🤖 AI Summary
To address the poor comprehensibility of COBOL code—stemming from scarce documentation, idiosyncratic syntax, and excessive sequence length exceeding LLM context windows—this paper proposes a dual-agent large language model framework. One agent performs fine-grained code parsing and generates context-aware prompts; the other synthesizes functional explanations across hierarchical levels (procedure, file, and project). This approach overcomes single-model token limitations by integrating heterogeneous contextual signals, enabling end-to-end semantic interpretation of legacy COBOL systems. Evaluated on 14 real-world industrial COBOL projects, the method achieves a 18.59% BLEU score improvement at the procedure level, a 14.68-point gain in chrF at the file level, and successfully uncovers the overarching functionality and business purpose for 82% of systems at the project level. These results demonstrate substantial gains in maintainability and semantic transparency of legacy COBOL applications.
📝 Abstract
Common Business Oriented Language (COBOL) is a programming language used to develop business applications that are widely adopted by financial, business, and government agencies. Due to its age, complexity, and declining number of COBOL developers, maintaining COBOL codebases is becoming increasingly challenging. In particular, the lack of documentation makes it difficult for new developers to effectively understand and maintain COBOL systems. Existing research utilizes large language models (LLMs) to explain the functionality of code snippets. However, COBOL presents unique challenges due to its architectural and syntactical differences, which often cause its code to exceed the token window size of LLMs.
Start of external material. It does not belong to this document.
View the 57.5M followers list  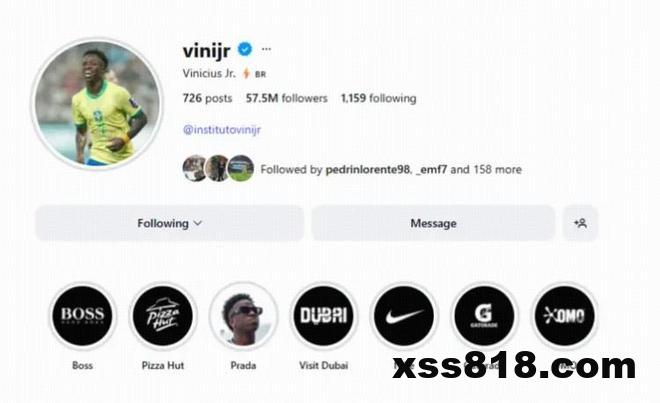pos(286,98)
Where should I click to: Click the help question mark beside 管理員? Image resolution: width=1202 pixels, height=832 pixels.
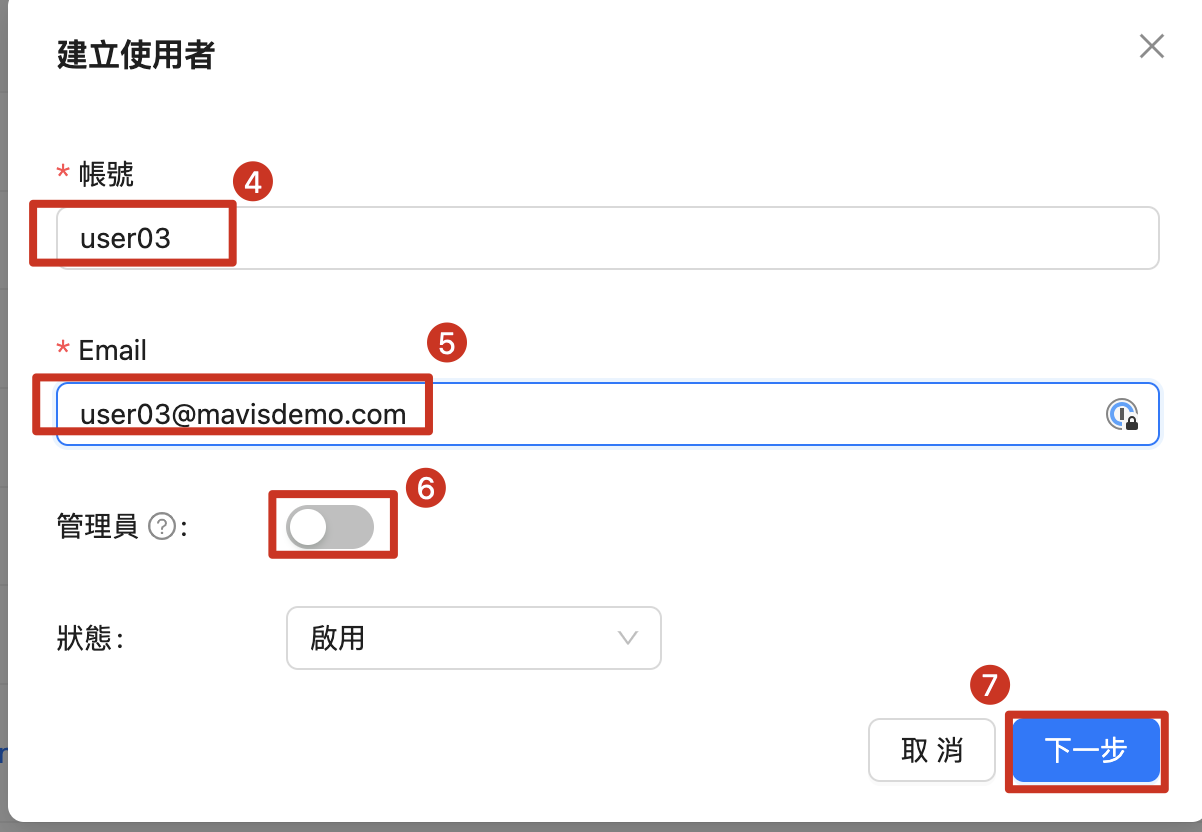[161, 526]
In this work, we propose a multi-agent approach that leverages two LLM-based agents working collaboratively to generate explanations for functions, files, and the overall project. These agents incorporate together by utilizing contextual information from the codebase into the code explanation prompts. We evaluate the effectiveness of our approach using 14 open-source, real-world COBOL projects. Our results indicate that our approach performs significantly better than the baseline in function code explanation, with improvements of 12.67%, 18.59%, and 0.62% in terms of METEOR, chrF, and SentenceBERT scores, respectively. At the file level, our approach effectively explains both short and long COBOL files that exceed the token window size of LLMs and surpass the baseline by 4.21%, 10.72%, and 14.68% in explaining the purpose, functionality, and clarity of the generated explanation. At the project level, our approach generates explanations that convey the functionality and purpose of 82% of the selected projects.